# [What to produce]
Pull out every line in the entries below that contains the word "table".

(Collected data)
::::::::

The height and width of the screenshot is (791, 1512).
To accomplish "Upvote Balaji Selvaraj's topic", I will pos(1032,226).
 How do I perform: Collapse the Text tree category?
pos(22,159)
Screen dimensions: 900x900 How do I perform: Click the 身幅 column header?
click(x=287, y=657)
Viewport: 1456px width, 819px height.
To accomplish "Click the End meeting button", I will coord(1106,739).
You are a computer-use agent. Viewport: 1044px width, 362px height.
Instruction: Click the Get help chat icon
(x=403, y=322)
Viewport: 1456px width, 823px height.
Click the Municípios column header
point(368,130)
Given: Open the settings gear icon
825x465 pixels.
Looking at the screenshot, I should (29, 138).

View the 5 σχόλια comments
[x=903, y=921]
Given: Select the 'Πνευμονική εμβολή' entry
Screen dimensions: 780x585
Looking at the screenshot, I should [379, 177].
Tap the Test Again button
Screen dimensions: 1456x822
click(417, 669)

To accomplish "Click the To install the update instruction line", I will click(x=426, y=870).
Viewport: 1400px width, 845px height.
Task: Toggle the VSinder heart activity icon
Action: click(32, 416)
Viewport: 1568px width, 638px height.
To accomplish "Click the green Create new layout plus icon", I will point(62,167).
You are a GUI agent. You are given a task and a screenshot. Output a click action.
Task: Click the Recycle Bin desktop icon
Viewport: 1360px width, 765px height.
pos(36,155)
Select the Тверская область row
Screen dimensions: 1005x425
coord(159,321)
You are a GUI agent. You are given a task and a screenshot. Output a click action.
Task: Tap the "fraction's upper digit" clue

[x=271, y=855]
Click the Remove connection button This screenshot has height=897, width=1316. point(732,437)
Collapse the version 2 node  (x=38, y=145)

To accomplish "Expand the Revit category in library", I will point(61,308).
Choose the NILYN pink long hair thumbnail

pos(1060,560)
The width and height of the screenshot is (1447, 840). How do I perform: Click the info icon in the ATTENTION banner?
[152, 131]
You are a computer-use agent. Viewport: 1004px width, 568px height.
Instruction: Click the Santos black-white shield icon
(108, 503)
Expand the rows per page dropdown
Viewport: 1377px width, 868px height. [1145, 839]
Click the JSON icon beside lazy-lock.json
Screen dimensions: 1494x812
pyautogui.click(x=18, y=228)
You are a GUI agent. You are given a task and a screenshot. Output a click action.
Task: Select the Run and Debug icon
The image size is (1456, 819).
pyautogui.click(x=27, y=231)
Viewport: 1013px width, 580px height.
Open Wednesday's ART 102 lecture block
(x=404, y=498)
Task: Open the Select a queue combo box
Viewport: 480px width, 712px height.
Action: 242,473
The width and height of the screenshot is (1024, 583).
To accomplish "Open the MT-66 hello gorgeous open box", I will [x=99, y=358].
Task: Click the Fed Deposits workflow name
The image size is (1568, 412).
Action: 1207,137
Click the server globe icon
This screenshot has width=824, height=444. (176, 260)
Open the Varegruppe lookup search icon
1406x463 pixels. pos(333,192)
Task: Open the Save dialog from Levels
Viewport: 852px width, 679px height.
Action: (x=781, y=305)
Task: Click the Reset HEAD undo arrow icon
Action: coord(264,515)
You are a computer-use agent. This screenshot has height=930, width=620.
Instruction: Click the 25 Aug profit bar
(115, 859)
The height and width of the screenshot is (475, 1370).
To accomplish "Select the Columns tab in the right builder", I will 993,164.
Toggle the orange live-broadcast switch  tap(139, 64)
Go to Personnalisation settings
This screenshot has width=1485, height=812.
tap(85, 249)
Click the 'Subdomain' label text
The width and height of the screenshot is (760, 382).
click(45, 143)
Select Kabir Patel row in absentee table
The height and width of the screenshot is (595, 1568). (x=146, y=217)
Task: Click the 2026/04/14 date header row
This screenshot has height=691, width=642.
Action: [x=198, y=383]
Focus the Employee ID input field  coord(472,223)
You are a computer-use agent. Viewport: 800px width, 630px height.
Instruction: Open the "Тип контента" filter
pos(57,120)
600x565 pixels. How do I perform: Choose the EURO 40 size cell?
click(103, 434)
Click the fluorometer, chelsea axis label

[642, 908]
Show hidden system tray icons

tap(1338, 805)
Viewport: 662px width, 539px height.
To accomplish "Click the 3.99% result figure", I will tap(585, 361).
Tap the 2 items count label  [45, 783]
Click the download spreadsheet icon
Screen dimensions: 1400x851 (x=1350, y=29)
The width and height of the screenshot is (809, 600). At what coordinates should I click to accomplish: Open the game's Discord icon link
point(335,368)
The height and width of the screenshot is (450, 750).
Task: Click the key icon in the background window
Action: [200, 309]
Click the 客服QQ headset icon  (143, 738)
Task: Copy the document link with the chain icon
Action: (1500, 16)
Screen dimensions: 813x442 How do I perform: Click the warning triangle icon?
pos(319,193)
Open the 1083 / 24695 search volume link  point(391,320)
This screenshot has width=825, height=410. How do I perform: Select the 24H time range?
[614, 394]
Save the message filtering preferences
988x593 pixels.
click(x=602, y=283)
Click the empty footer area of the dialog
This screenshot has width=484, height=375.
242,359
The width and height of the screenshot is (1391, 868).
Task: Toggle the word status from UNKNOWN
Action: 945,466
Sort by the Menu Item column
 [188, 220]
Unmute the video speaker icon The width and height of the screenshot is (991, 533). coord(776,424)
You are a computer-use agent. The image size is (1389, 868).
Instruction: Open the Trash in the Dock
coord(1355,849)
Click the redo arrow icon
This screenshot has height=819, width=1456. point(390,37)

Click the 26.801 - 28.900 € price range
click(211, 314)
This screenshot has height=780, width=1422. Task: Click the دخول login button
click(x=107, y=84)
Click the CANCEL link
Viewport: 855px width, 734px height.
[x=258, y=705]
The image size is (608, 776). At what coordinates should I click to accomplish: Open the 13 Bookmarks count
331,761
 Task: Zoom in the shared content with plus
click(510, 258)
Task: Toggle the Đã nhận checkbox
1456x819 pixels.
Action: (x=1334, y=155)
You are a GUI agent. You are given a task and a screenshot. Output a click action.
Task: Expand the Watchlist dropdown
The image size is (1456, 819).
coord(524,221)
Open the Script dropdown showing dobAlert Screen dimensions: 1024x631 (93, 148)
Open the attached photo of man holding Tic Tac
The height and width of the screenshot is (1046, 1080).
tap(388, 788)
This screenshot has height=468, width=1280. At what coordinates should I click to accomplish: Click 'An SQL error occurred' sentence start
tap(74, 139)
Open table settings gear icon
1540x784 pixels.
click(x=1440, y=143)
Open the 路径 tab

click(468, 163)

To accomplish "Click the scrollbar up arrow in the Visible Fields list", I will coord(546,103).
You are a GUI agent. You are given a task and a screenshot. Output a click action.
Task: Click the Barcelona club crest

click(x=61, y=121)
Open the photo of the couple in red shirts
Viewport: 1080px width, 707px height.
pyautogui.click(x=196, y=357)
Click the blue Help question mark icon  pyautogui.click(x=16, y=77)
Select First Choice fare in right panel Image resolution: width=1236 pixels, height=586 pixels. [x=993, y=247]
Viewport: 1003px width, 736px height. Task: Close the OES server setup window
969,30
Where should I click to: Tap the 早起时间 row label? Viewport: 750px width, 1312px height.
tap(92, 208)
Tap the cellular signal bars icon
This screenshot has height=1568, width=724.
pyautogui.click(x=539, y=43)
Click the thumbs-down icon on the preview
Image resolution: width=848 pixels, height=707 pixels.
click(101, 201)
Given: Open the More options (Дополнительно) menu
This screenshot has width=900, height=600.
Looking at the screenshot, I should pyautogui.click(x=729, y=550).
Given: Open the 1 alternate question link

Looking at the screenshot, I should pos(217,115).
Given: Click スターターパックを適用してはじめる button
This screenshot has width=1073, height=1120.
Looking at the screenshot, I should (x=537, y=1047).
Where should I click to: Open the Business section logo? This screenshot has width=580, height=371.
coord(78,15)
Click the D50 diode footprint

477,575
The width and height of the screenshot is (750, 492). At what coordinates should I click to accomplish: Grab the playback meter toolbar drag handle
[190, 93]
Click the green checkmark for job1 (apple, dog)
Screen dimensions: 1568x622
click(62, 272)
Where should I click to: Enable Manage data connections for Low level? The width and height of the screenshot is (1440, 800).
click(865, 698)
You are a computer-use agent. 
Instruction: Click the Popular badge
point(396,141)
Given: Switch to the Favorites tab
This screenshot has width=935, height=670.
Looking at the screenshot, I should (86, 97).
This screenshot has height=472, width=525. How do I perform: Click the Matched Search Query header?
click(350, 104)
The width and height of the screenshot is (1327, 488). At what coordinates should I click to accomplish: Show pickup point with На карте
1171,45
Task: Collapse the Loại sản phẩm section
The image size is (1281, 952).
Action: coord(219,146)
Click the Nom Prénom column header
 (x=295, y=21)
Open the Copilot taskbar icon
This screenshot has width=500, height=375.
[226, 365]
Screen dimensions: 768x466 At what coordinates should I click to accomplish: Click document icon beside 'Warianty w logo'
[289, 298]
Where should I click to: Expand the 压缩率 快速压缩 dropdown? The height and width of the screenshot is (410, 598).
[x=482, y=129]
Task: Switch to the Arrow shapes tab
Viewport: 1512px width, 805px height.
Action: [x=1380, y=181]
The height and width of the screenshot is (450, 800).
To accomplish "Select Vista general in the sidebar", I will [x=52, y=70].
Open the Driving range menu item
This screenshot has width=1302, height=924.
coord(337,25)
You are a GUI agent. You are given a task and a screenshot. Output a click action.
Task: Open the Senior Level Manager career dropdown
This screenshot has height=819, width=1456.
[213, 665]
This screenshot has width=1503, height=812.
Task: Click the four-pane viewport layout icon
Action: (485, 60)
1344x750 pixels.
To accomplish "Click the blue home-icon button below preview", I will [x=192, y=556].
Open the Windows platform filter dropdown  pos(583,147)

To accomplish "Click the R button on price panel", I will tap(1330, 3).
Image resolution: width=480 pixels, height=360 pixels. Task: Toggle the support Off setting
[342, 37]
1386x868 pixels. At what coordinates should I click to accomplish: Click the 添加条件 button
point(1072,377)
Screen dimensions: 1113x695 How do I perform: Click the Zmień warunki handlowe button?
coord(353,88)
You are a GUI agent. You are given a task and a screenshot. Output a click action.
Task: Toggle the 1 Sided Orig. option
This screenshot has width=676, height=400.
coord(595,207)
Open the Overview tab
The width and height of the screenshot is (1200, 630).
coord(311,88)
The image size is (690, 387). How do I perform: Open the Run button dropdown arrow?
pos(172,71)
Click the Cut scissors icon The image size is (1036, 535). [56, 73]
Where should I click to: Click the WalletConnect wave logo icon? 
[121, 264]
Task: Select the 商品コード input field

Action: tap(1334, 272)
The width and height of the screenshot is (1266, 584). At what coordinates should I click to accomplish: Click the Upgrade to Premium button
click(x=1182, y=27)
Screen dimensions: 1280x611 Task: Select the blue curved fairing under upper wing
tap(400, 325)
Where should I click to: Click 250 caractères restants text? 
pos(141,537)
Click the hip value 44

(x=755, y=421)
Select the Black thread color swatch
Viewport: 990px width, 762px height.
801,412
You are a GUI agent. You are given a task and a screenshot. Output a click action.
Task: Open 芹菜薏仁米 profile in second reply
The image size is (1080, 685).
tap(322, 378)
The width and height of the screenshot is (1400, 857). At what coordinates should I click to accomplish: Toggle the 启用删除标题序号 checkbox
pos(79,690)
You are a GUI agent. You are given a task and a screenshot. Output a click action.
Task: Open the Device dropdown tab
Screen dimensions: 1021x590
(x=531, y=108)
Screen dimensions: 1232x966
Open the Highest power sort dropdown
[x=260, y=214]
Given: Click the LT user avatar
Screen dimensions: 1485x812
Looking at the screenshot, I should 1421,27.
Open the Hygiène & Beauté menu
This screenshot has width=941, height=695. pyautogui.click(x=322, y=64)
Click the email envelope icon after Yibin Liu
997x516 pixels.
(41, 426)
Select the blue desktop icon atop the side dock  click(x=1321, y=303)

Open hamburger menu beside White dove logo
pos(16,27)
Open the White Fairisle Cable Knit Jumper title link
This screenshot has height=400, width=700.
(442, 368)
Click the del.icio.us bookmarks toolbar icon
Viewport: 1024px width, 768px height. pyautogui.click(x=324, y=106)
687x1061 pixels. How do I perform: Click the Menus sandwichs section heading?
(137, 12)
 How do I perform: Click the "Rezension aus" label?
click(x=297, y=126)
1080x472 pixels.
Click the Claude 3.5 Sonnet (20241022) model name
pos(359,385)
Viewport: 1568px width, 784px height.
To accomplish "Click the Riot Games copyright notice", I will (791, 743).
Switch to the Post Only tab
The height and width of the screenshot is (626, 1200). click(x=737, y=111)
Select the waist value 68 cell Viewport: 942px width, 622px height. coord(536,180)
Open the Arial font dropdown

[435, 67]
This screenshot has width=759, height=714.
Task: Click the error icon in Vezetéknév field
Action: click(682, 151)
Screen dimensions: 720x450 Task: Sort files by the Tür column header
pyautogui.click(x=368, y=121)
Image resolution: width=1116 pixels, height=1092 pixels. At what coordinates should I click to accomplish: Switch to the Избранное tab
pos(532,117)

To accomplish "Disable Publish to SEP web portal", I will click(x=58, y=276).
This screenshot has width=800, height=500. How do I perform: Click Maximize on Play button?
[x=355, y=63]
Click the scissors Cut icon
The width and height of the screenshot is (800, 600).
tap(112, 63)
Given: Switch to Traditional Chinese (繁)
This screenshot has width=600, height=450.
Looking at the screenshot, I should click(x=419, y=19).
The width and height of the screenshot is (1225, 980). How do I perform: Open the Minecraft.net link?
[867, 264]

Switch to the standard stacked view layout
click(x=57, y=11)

::::::::

# [Task solution]
Select Kabir Patel row in absentee table
Open table settings gear icon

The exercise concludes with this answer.